EXERCICE COURT A »
D'après la lettre de remerciement pour le portrait, quel envoi plus simple était seulement attendu à la place de ce portrait ?
EXERCICE COURT B »
Veuillez poursuivre la lettre de remerciement pour le portrait à partir de sa dernière phrase.

───── EXTRAIT FOURNI ─────

П. Я. ЧААДАЕВУ

13 апреля 1847 г. Петербург



St-Pétersbourg. Ce 13 avril 1847

  Me voilà donc enfin en possession, cher Monsieur Чадаев, du beau cadeau que votre amitié a bien voulu me faire. J’en ai été flatté et touché plus que je ne puis vous le dire. En effet, moi qui ne m’attendais qu’à une modeste lithographie, je vous laisse à penser avec quelle reconnaissante surprise j’ai reçu quelque chose d’aussi complètement satisfaisant et d’aussi obligeamment personnel que le beau portrait1 que vous m’avez envoyé… Je suis, pour parler la langue du pays, comme un homme qui ne s’attendait qu’à un simple Stanislas et qui se voit décoré d’une Ste-Anne au cou, en diamants… Encore une fois, agréez en mes plus sincères remerciements. Le portrait est très bien, très ressemblant et d’une ressemblance qui fait grand honneur à l’intelligence du peintre. Cette ressemblance est assez frappante pour m’avoir suggéré la réflexion qu’il y a certains types humains qui sont comme les médailles de l’humanité: tant ils paraissent avoir été frappés avec soin et intelligence par le Grand Artiste et tant ils se distinguent du type ordinaire de la monnaie courante.

  Votre portrait, cher Monsieur et ami, ne m’aurait rien laissé à désirer, s’il avait pu me donner tous les renseignements que j’aimerais à avoir sur vous, sur l’état actuel de votre santé, en un mot, sur tout ce qui a rapport à votre personne physique et morale. Que serait-ce, si dans un de vos moments de loisir vous lui veniez en aide, et le mettiez à même de m’apprendre sur vous tout ce que me laisse ignorer son silence obligé… en dépit de sa ressemblance.

  Les dernières nouvelles que nous avons eues de vous, nous ont été, si je ne me trompe, apportées par Popoff2 à son retour de Moscou, et elles étaient loin d’être aussi satisfaisantes que je les eusse désirées… quant à ce qui concerne votre santé… Est-ce que vous ne vous décideriez donc pas d’entreprendre l’été prochain quelque chose de plus éfficace que tout ce que vous avez fait jusqu’à présent pour cet objet? Et pourquoi, par exemple, ne songeriez-vous pas sérieusement à essayer des eaux de l’Allemagne au retour de la belle saison, si tant est que la belle saison songe cette année à revenir parmi nous?.. Je suis convaincu que dans la disposition de santé où vous êtes, le voyage en lui-même, c’est-à-dire un déplacement physique et moral, serait déjà un bon commencement de cure, et ferait peut-être à lui seul tous les frais de la guérison… Pensez-y, cher Monsieur Чадаев, et faites un généreux effort dans l’intérêt de la plus belle des causes, qui est celle de la santé.

───── LISTE DES DONNÉES ─────

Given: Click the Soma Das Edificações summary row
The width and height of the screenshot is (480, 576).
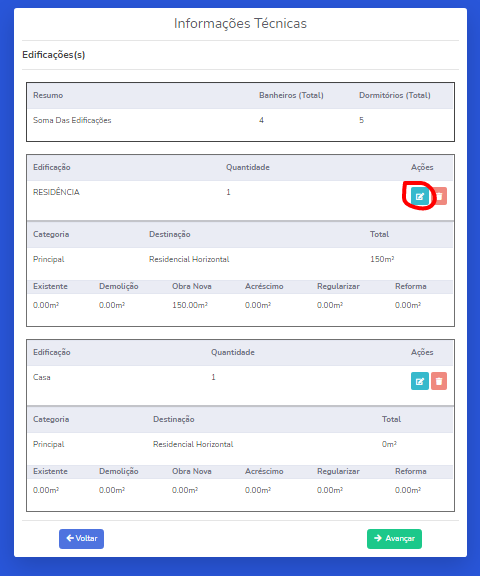Looking at the screenshot, I should tap(241, 120).
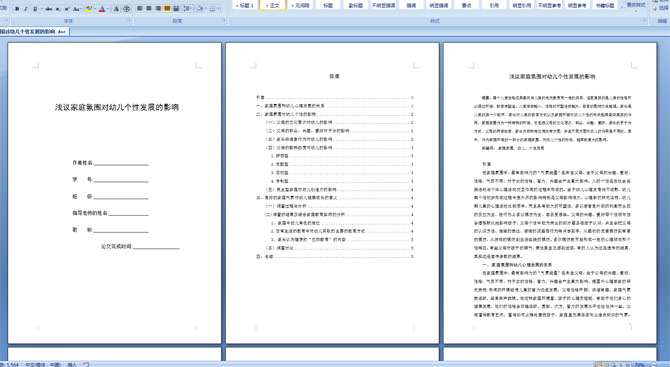
Task: Open borders dropdown arrow
Action: 219,9
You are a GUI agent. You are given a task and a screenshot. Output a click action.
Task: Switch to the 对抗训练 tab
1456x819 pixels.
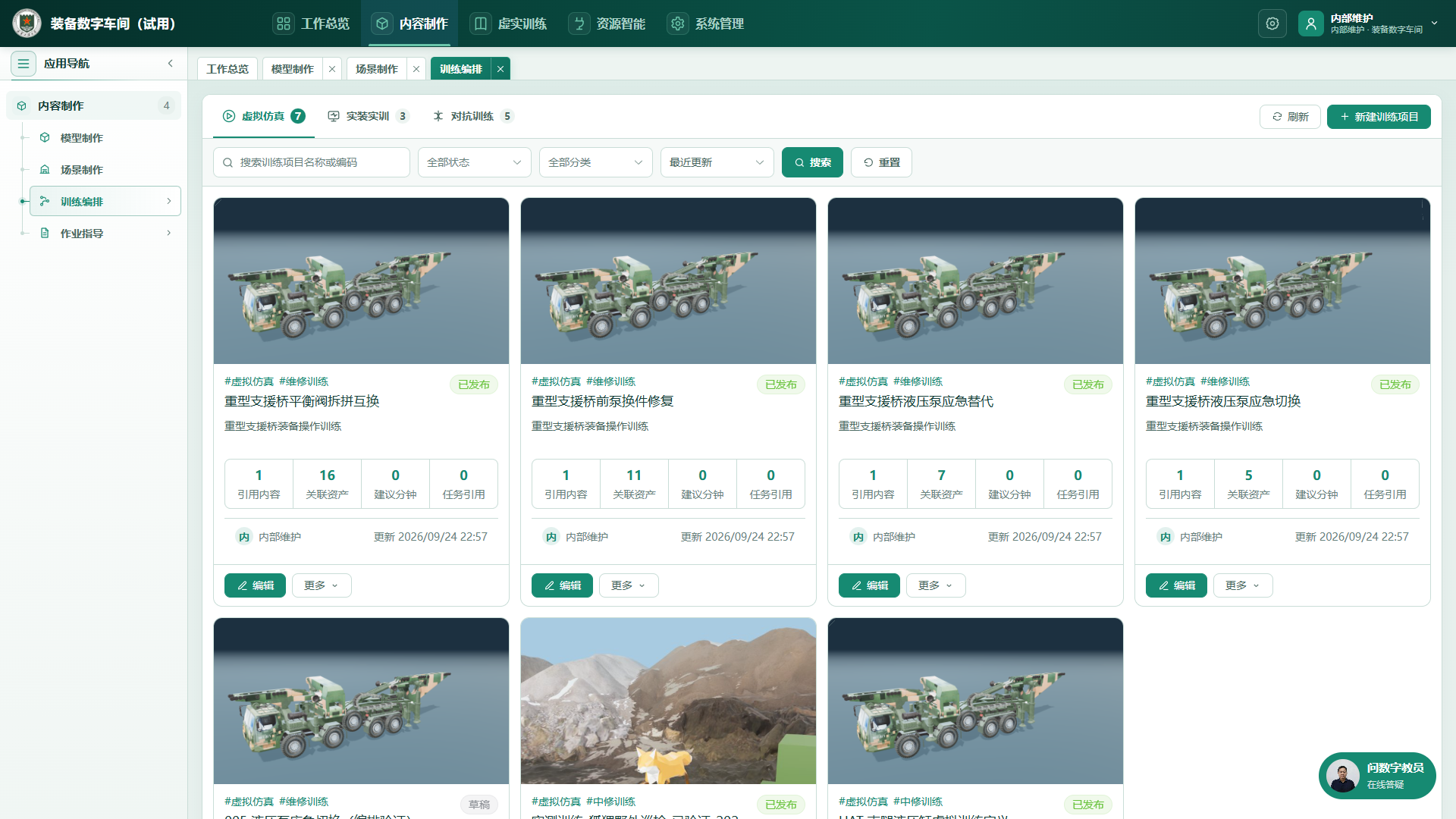click(472, 116)
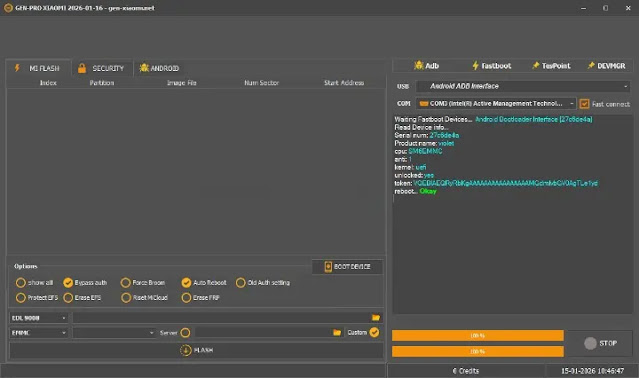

─────

RÉSULTAT FINAL A »
Une modeste lithographie.

RÉSULTAT FINAL B »
  Maintenant, après vous avoir parlé de l’essentiel, j’aimerais bien vous parler à loisir de quelques-unes de nos préoccupations littéraires et autres de l’hiver dernier, telles que les lettres de Gogol3, votre Сборник-monstre de Moscou4, etc.; mais, hélas, on cause mal à six cents verstes de distance, et quoiqu’on en dise la causerie épistolaire est une chose presque aussi fatigante qu’une partie d’échecs par lettres… J’ai, d’ailleurs, l’espoir, que d’une manière ou d’autre, nous nous verrons dans le courant de l’été prochain, et c’est pourquoi je vous prie de considérer cette lettre comme le reçu du beau cadeau que vous m’avez fait, bien plus que comme une expression tant soit peu complète de l’amitié et de l’affection de votre

tout dévoué    

T. Tutchef.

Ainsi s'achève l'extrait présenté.